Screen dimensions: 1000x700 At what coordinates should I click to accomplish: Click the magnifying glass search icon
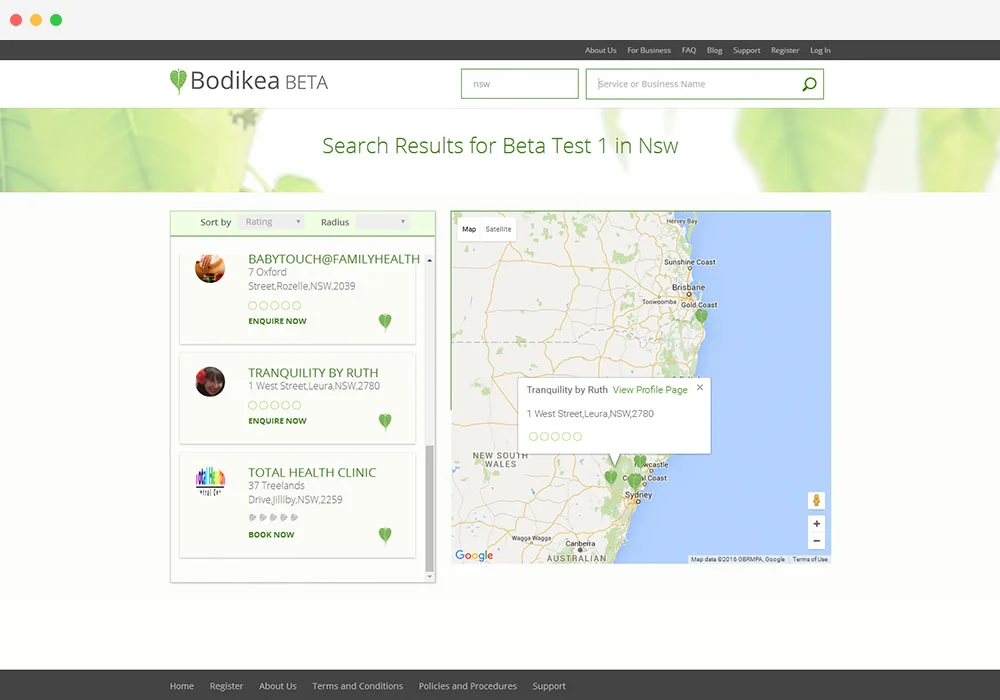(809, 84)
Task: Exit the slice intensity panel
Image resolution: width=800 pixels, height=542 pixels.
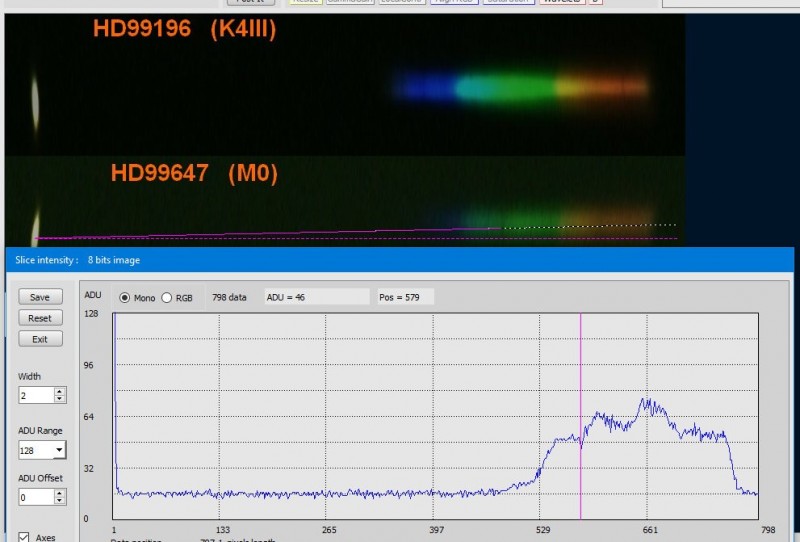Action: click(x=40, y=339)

──────────────────────────────

**To do**: Please give every line of the material above as a numbered list, leaving out blank lines and the pictures.

**Result**:
1. Screen dimensions: 1000x700 At what coordinates should I click to accomplish: Click the magnifying glass search icon
2. (809, 84)
3. Task: Exit the slice intensity panel
4. Image resolution: width=800 pixels, height=542 pixels.
5. Action: click(x=40, y=339)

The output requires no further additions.